O rapaz obedeceu e ficou pasmado. À sua frente
descia suavemente uma lagarta verde presa a um fio transparente. Regressava de
um dos ramos da ginkgo biloba que já libertava as folhas em busca de
Sol. Aterrou no buxo onde pela cor se confundiu. De lá sairá da cor de uma
borboleta que voará para além da sebe que reforça o muro!

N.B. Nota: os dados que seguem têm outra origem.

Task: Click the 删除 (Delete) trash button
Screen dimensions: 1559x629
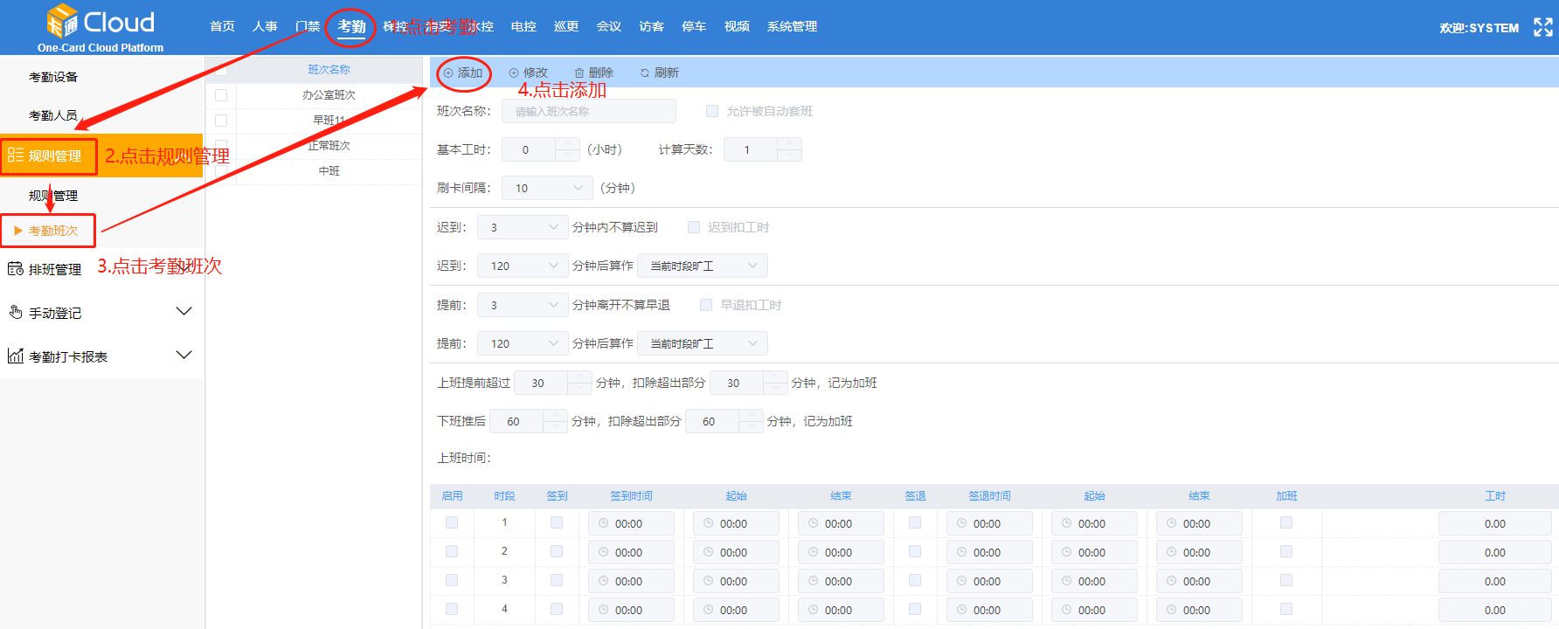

- Também te quero mostrar uma coisa que descobri –
desafiou o Mateus.
O Pai acompanhou-o até ao alpendre onde o petiz
apontou três ninhos discretamente construídos. Ainda tiveram tempo de ver um
pássaro que saiu alarmado de um deles. Ouviram depois o chilreio que se elevou
nas árvores ali perto. Uma sinfonia alegre, possível porque a estrada escura
que passava encostada aos muros da casa permanecia calada há vários dias.
Parece que os homens tinham resolvido fazer silêncio para escutar o concerto da
Natureza.
- Amanhã vamos almoçar a casa dos avós?
- Não, filho! Ainda não é possível!
- Quando é que vamos poder sair? Não quero estar
muito tempo atrás dos nossos muros!
- Acho que hoje à tarde consigo acabar a casa na
árvore, se me ajudarem, claro!
Ali perto, as glicínias formavam uma ramada de
folhas verdes de onde pendiam cachos azuis sorridentes, que se deixavam tocar
pelas insistentes abelhas. Um zunido tornado doce pelo aroma das flores brancas
e macias do jasmim que se agarrava à varanda.

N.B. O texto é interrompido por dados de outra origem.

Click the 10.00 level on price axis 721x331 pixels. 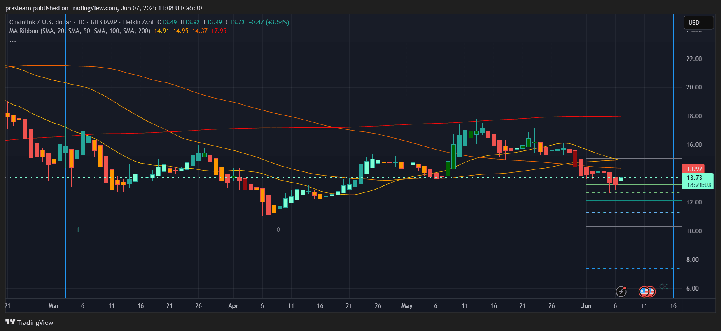[x=694, y=231]
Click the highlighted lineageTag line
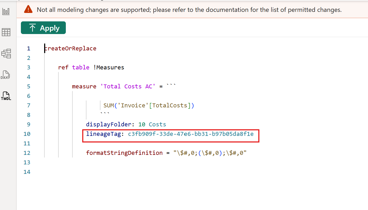 tap(171, 134)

Caminharam então até à vetusta oliveira que ocupava
um dos canteiros do jardim. Presa aos ramos robustos eleva-se a base da casa
que ganhava forma à medida dos sonhos e dos materiais que iam aparecendo. Uma
construção tosca, mas onde cabia a esperança de subir mais alto para ver além dos muros.
- Anda, sobe!
Subiu e sentiu que o espaço diminui à medida que
crescemos - porém o Mateus encontrava aí uma ampla plataforma para observar as
estrelas. A casa tinha já duas paredes feitas de retalhos de madeira e um
esboço daquilo a que o rapaz gostava de chamar abóbada.
O pai acomodou-se por fim. Aos poucos, apoderou-se
dele uma angústia cujo grito abafado queria derramar-se pelos olhos. Tentou
disfarçar. Reparou nas árvores ainda sem folhas, eram liquidâmbares podados
fechados sobre si próprios. Aguardavam o melhor momento para romper, para
libertar os ramos e as folhas. Era preciso saber esperar! Observou depois o
horizonte para lá dos muros. Era preciso saber esperar!
- Acho que não vou pôr aqui nenhuma iluminação,
Mateus?
- Porquê?!
Sem luz era mais fácil ver as estrelas. Além de ver
para além dos muros, aquela casa permitia encontrar o brilho das estrelas, aquele
fulgor que atenua as noites que parecem não ter fim.
Quando voltou à sala, a Teresa e a Clara
entreolharam-se, desfazendo-se numa gargalhada.
- Pai, estás cheio de folhas no cabelo! Estiveste na
casa da oliveira? - perguntou a Teresa.
- Nem penses! - afirmou a Clara. - Não vais ouvir de
novo as notícias! Vais brincar connosco!
Sem perder tempo, a Teresa colocou-lhe nas mãos uma
caixa de legos.
Depressa voaram para além dos muros!